Anthem Inc.’s nearly two-year effort to buy rival insurer Cigna Corp. is officially dead.
Anthem said Friday that it won’t appeal a Delaware judge’s ruling late Thursday that Cigna can walk away from the $48 billion health insurance merger. That leaves the companies to fight over who’s to blame for the deal’s collapse.
“The only surprise here is that it took so long to reach an ending that the market had long anticipated,” said Michael Newshel, an analyst with Evercore ISI.
The judge’s decision means Anthem could be on the hook for a $1.85 billion breakup fee to Cigna, which said Friday it will seek “ prompt payment.” The insurer has argued that Anthem was too stubborn to see that the concerns about competition were insurmountable, and also wants $13 billion in damages. Meanwhile Anthem, which has countersued, said that it will seek damages, too, and that its former merger partner isn’t entitled to a termination fee.
“The reality is both parties probably have some risk and they’ll bargain for something between zero and $1.85 billion,” said Matt Cantor, an antitrust lawyer at Constantine Cannon.

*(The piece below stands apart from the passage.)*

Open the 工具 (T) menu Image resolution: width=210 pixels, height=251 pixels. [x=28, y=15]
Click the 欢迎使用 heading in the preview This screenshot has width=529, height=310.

Anthem fell 0.7 percent to $181.44 at the close in New York. Cigna lost 1.1 percent to $162.03.
|‘Massive damages’
In his ruling, Delaware Chancery Judge Travis Laster said Anthem didn’t deserve a 60-day extension of an earlier order barring Cigna’s exit because it was “incredibly unlikely” that the company could close the deal. However, the judge said there was significant evidence Cigna may have violated the merger agreement by dragging its feet on antitrust concerns, which could entitle Anthem to “potentially massive damages.”
“Cigna’s repeated willful breaches of the merger agreement and its successful sabotage of the transaction has caused Anthem to suffer massive damages,” Anthem said Friday.

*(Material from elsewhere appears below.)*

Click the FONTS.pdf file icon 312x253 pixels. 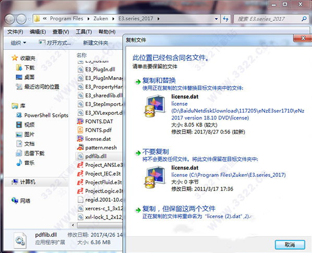point(80,130)
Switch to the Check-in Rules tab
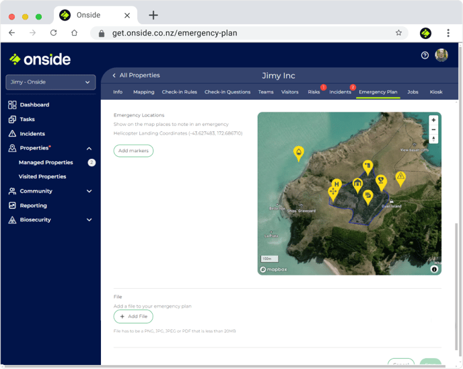Screen dimensions: 463x369 [180, 92]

In its own statement a few hours later, Bloomfield, Connecticut-based Cigna used similar language, stating that “it believes that Anthem willfully breached those obligations and as a result the transaction did not receive the requisite regulatory approvals.”

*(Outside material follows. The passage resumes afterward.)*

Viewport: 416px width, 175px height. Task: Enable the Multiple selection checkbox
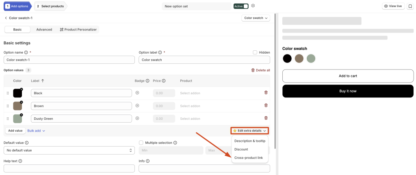(141, 143)
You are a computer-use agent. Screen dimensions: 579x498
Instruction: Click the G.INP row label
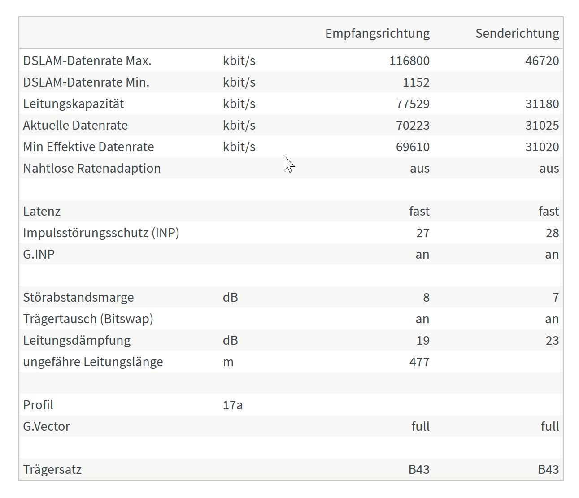[x=39, y=254]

The takeover had been blocked this year by a federal judge on antitrust grounds. Anthem has asked the U.S. Supreme Court to overturn a ruling finding the deal flawed, though the court is unlikely to weigh in now that Cigna has been allowed to walk.
The demise frees both Anthem and Cigna to acquire other firms, and it lets Cigna once again determine its own fate.
“That’s the next big question,” said Ana Gupte, an analyst at Leerink Partners. “I think they’ll end up being more acquisitive.”
|What’s next
Cigna Chief Executive Officer David Cordani has estimated that Cigna would have $7 billion to $14 billion of deployable capital by the middle of this year. The high end of that range includes extra debt the company could take on if it decided to make acquisitions, Cordani has said. The company said on Friday it would repurchase at least $1.6 billion in stock by the end of the year.
Anthem, based in Indianapolis, has also said it would pursue deals and buybacks as its “Plan B” if the Cigna transaction didn’t go through. Anthem CEO Joseph Swedish has said he might attempt to use deals to expand in Medicare Advantage, the lucrative business of selling private health plans for the elderly.
There are a plethora of other partners for either company. A takeover of Humana Inc. by Aetna Inc. was also blocked this year on antitrust grounds. Humana, which has a market value of about $33 billion, specializes in Medicare Advantage.
Molina Healthcare Inc., which specializes in the Medicaid health program for low-income individuals, could also be in play, said Les Funtleyder, a health-care investor at E Squared Asset Management. The company’s board ousted the CEO and CFO brothers who long led the firm their father founded.
At the same time, insurers may pause as they wait and see what lawmakers in Washington do with the Affordable Care Act. Republicans are working to gut the law and rewrite insurance rules.
“Everybody will catch their breath, and maybe we’ll revisit some M&A in ’18 or ’19 as the rules of the road start to become more clear,” Funtleyder said. “I would be surprised if anybody did anything there for a while.”
The cases are Anthem Inc. v. Cigna Corp., 2017-114; and Cigna Corp. v. Anthem Inc., 2017-0109, Delaware Chancery Court (Wilmington).